◆ RECORDS FOR THE EXERCISE
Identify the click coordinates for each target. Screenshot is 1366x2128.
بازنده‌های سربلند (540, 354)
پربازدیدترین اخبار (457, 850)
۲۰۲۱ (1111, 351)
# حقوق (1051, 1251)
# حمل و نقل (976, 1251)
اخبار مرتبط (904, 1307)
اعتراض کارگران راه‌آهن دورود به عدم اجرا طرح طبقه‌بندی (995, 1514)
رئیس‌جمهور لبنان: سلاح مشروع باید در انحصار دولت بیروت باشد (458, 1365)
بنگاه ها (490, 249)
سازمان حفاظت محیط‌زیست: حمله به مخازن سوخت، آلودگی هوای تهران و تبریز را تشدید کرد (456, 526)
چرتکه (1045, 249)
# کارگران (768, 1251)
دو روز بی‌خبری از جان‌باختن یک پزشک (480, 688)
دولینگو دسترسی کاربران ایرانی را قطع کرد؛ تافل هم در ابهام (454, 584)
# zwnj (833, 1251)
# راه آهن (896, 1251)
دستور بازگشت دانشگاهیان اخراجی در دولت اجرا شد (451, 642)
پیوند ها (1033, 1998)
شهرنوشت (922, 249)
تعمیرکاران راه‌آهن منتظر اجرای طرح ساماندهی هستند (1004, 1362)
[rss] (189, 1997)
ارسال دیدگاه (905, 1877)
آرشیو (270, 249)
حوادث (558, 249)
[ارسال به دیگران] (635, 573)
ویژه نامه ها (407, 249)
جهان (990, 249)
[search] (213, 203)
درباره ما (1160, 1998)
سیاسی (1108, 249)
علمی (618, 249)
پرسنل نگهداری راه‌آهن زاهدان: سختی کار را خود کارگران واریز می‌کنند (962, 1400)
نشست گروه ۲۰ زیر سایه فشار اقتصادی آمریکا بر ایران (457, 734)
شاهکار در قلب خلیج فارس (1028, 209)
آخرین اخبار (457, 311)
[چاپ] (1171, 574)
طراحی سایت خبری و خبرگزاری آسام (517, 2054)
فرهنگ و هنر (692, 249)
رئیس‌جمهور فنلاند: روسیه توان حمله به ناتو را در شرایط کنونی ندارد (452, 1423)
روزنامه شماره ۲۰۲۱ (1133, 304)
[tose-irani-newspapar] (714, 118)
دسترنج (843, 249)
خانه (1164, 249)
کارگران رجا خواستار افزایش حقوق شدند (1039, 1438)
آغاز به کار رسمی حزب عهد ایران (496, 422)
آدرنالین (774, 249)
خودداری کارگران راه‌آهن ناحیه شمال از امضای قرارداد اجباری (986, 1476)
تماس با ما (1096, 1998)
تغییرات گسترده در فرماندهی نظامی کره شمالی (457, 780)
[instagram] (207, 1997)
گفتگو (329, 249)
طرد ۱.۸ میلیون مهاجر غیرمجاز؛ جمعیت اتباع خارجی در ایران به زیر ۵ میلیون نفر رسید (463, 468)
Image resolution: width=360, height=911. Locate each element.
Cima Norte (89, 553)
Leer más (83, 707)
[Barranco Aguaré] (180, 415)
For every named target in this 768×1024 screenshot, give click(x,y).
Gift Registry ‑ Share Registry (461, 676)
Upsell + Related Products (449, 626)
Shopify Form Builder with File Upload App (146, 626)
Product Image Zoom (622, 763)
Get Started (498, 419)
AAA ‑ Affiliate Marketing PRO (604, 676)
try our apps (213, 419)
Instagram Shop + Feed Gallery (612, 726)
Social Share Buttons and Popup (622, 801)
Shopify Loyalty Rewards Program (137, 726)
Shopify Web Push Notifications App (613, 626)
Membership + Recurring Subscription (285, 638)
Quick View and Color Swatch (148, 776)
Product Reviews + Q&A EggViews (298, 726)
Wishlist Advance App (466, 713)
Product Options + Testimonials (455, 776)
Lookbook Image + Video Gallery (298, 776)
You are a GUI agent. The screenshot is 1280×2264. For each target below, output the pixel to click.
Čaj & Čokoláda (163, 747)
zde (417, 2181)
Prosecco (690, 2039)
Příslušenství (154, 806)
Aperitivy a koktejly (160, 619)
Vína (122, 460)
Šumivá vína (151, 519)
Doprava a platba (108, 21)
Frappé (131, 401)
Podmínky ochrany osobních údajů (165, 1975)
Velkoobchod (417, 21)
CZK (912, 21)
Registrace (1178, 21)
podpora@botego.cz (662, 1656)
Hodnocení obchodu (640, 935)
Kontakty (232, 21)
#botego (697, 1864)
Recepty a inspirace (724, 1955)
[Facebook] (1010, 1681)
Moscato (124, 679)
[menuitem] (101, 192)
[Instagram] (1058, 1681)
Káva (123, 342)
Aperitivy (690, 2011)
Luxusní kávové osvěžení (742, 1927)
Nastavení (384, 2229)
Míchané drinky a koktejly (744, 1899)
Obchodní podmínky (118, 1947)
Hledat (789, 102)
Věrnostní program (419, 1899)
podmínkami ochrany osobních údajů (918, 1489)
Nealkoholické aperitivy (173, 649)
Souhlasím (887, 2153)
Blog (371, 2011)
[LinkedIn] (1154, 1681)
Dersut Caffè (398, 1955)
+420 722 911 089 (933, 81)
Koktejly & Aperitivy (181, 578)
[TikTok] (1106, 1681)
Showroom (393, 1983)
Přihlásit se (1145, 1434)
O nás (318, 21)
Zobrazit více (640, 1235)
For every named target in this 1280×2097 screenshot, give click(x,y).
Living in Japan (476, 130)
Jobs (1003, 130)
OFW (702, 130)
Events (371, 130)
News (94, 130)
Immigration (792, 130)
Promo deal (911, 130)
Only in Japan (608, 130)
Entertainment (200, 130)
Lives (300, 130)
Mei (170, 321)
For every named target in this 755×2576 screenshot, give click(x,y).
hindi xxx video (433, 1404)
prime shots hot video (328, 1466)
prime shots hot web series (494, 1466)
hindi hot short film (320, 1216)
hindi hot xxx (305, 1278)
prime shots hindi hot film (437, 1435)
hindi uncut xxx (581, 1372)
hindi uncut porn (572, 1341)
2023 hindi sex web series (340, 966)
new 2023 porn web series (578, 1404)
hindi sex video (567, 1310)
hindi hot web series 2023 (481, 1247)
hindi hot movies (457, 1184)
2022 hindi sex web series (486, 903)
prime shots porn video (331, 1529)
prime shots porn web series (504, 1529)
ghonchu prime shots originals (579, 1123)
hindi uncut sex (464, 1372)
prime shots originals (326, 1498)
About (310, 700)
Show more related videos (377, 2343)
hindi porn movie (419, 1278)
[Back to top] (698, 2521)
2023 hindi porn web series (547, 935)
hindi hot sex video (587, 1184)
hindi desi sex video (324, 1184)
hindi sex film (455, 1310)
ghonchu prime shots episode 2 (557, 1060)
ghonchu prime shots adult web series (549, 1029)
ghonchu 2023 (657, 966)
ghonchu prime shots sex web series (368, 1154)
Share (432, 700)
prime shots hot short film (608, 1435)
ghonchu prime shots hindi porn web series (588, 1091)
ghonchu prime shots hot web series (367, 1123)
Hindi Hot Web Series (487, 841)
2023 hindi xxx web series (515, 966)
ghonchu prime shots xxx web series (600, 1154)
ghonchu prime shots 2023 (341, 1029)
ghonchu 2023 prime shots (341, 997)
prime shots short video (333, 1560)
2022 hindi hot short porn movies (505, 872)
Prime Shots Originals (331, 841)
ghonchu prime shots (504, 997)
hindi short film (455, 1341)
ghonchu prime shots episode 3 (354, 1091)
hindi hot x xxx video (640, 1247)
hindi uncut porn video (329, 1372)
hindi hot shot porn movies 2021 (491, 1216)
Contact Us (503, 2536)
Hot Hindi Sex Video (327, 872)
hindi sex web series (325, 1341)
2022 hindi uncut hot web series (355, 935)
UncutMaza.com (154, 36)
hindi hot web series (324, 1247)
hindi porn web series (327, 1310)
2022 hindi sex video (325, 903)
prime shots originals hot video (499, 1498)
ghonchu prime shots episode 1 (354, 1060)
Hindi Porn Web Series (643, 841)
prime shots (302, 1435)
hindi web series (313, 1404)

◆ BRIEF
The expected answer is an exact copy of the lines above, beginning at the line with "About (310, 700)" and ending at the line with "ghonchu prime shots episode 2 (557, 1060)", with both ends in.

◆ COMPLETED EXERCISE
About (310, 700)
Show more related videos (377, 2343)
hindi porn movie (419, 1278)
[Back to top] (698, 2521)
2023 hindi porn web series (547, 935)
hindi hot sex video (587, 1184)
hindi desi sex video (324, 1184)
hindi sex film (455, 1310)
ghonchu prime shots episode 2 (557, 1060)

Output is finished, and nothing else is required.